*Extract to read:*
----

Api refactor (#1728)

api refactor for compression, especially, quantization APIs

Api refactor (#1728)
api refactor for compression, especially, quantization APIs
81fcff86 · Cjkkkk · QuanluZhang · 7c4e81b5 · 81fcff86 · 81fcff86
Commit 81fcff86 authored Nov 12, 2019 by Cjkkkk Committed by QuanluZhang Nov 12, 2019
3 changed files
--- a/docs/en_US/Compressor/Overview.md
+++ b/docs/en_US/Compressor/Overview.md
@@ -180,12 +180,54 @@ class YourQuantizer(nni.compression.tensorflow.Quantizer):

    def quantize_weight(self, weight, config, **kwargs):
        """
-        weight is the target weight tensor
-        config is the selected dict object in config_list for this layer
-        kwargs contains op, op_types, and op_name
-        design your quantizer and return new weight
+        quantize should overload this method to quantize weight tensors.
+        This method is effectively hooked to :meth:`forward` of the model.

----

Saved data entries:
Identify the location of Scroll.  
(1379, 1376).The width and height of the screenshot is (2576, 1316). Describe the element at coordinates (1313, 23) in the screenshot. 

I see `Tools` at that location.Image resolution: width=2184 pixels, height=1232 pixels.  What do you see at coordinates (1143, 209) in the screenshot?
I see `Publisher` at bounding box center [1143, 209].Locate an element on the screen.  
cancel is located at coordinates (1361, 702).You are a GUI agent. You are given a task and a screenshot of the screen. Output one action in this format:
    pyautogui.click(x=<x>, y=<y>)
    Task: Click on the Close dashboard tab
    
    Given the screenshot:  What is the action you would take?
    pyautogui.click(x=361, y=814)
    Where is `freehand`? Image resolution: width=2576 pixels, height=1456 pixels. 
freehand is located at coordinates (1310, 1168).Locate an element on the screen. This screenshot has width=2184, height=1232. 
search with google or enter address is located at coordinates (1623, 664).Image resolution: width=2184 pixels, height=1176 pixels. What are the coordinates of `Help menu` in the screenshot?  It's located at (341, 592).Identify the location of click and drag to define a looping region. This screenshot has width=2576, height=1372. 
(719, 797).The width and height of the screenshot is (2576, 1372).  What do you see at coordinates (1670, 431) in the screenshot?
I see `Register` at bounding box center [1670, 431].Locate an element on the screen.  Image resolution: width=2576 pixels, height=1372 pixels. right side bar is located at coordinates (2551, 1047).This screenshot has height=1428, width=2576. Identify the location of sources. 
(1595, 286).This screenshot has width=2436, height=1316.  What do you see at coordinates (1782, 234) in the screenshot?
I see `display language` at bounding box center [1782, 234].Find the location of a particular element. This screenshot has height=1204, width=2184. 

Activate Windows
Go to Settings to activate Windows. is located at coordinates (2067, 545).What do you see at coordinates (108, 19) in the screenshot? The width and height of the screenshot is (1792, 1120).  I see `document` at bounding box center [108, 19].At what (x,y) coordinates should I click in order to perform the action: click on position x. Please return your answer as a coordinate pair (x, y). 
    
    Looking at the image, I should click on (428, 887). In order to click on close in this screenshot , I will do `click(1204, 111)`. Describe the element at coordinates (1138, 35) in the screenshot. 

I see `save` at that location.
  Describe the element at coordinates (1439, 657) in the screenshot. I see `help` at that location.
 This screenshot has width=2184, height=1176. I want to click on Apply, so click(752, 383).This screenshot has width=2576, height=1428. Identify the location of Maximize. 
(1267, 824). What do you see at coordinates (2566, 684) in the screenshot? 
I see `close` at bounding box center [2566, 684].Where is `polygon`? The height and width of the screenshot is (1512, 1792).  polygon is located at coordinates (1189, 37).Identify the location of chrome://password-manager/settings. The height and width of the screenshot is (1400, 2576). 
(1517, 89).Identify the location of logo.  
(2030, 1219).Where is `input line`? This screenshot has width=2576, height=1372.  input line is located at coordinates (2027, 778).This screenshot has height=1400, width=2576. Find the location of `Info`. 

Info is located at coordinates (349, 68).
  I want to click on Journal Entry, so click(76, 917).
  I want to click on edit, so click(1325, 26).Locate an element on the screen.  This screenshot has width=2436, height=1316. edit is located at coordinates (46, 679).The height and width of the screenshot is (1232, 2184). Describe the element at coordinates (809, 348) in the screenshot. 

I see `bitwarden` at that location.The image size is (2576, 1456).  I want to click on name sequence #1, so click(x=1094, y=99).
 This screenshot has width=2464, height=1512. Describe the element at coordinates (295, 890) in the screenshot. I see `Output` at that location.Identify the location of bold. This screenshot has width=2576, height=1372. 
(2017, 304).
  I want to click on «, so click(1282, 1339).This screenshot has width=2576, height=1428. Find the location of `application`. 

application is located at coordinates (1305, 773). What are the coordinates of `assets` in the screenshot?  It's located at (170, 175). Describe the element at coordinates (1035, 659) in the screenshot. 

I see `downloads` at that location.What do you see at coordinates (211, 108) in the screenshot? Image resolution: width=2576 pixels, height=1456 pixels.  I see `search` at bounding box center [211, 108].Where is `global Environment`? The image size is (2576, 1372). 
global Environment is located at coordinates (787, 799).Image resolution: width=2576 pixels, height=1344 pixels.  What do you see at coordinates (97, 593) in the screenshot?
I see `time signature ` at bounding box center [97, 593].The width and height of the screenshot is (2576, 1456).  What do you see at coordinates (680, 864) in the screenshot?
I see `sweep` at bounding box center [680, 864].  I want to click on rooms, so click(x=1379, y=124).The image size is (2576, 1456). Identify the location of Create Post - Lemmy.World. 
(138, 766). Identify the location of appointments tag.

----

*Exercise goal:*
Carry on the commit page about the quantization API refactor from the point where it stops. The records are separate from the text.

*Task answer:*
+
+        Parameters
+        ----------
+        weight : Tensor
+            weight that needs to be quantized
+        config : dict
+            the configuration for weight quantization
        """
+
+        # Put your code to generate `new_weight` here
+
        return new_weight
+    
+    def quantize_output(self, output, config, **kwargs):
+        """
+        quantize should overload this method to quantize output.
+        This method is effectively hooked to `:meth:`forward` of the model.
+
+        Parameters
+        ----------
+        output : Tensor
+            output that needs to be quantized
+        config : dict
+            the configuration for output quantization
+        """
+
+        # Put your code to generate `new_output` here
+
+        return new_output
+
+    def quantize_input(self, *inputs, config, **kwargs):
+        """
+        quantize should overload this method to quantize input.
+        This method is effectively hooked to :meth:`forward` of the model.
+
+        Parameters
+        ----------
+        inputs : Tensor
+            inputs that needs to be quantized
+        config : dict
+            the configuration for inputs quantization
+        """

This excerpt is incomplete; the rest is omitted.